Visto che siamo nel periodo più morto dell’anno (si sono concluse anche le ultime OTA, essenzialmente un minicamp parte seconda), anche la notizia della firma di un rookie si prende gli onori di un post dedicato, specie se il giocatore in questione è uno dei prediletti di questa offseason.
Stiamo parlando di Sam LaPorta, scelto con una trentaquattresima scelta ottenuta scendendo dalla sei alla dodici e che si è mostrato subito molto ricettivo e con un chiaro rapporto con Goff e Sudfeld come terminale offensivo.

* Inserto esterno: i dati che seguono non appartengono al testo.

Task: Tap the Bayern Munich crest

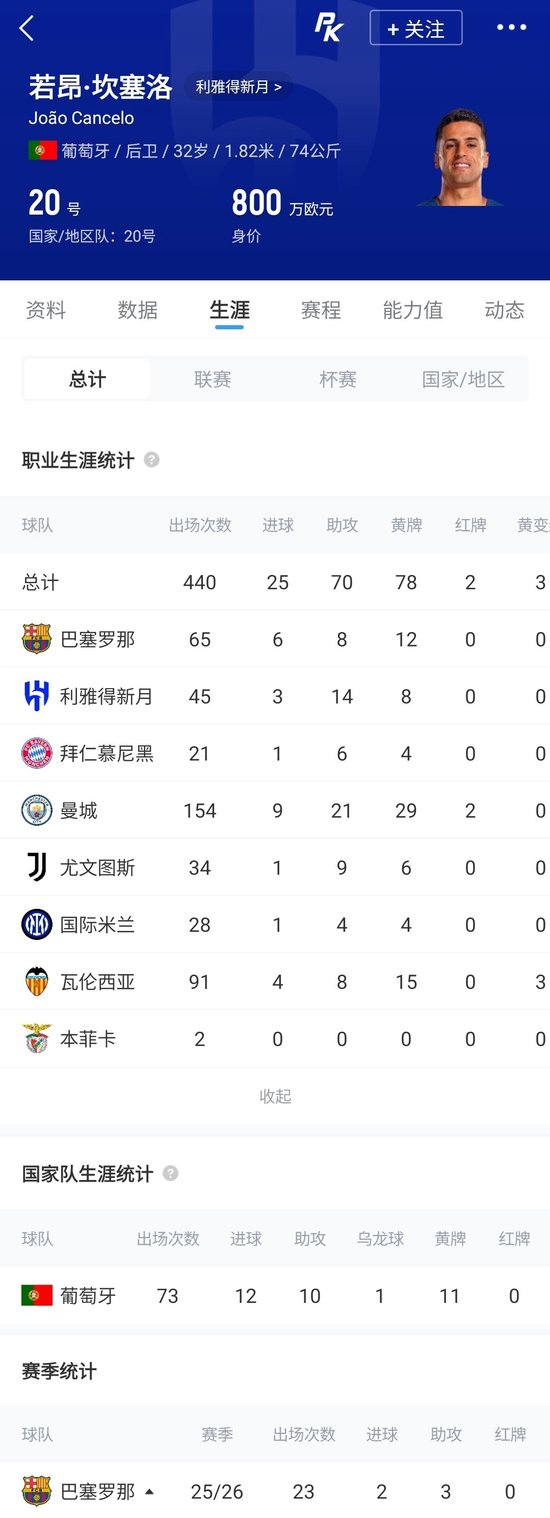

LaPorta ha firmato ufficialmente il suo contratto, che contiene una notevole percentuale di soldi garantiti, con un 20% di questi anche per il quarto anno per un totale di 7,825,000 dollari garantiti.
Come da articolo linkato, la NFLPA sta cercando di estendere le garanzie oltre al primo giro (giustamente, se lo chiedete a me) e le squadre sembrano non essere troppo restie ad offrirle: del resto, se un giocatore è scelto così in alto, probabilmente gli si darà il tempo per contribuire o provare a farlo.
Niente di importante per il tifoso medio: da un punto di vista operativo e con 200 milioni più spicci di cap, non è che siano questi i numeri in grado di spostare l’asticella per le squadre ma sicuramente permettono ai giocatori un po’ di tranquillità in più nell’affrontare l’avventura della NFL.
Vedremo come sarà strutturato il contratto di Brian Branch, altro secondo giro che sta avendo un buon successo sul campo di gioco primaverile (leggasi: il piano è di vederlo in campo a lungo) e che deve firmare ancora il suo rookie contract.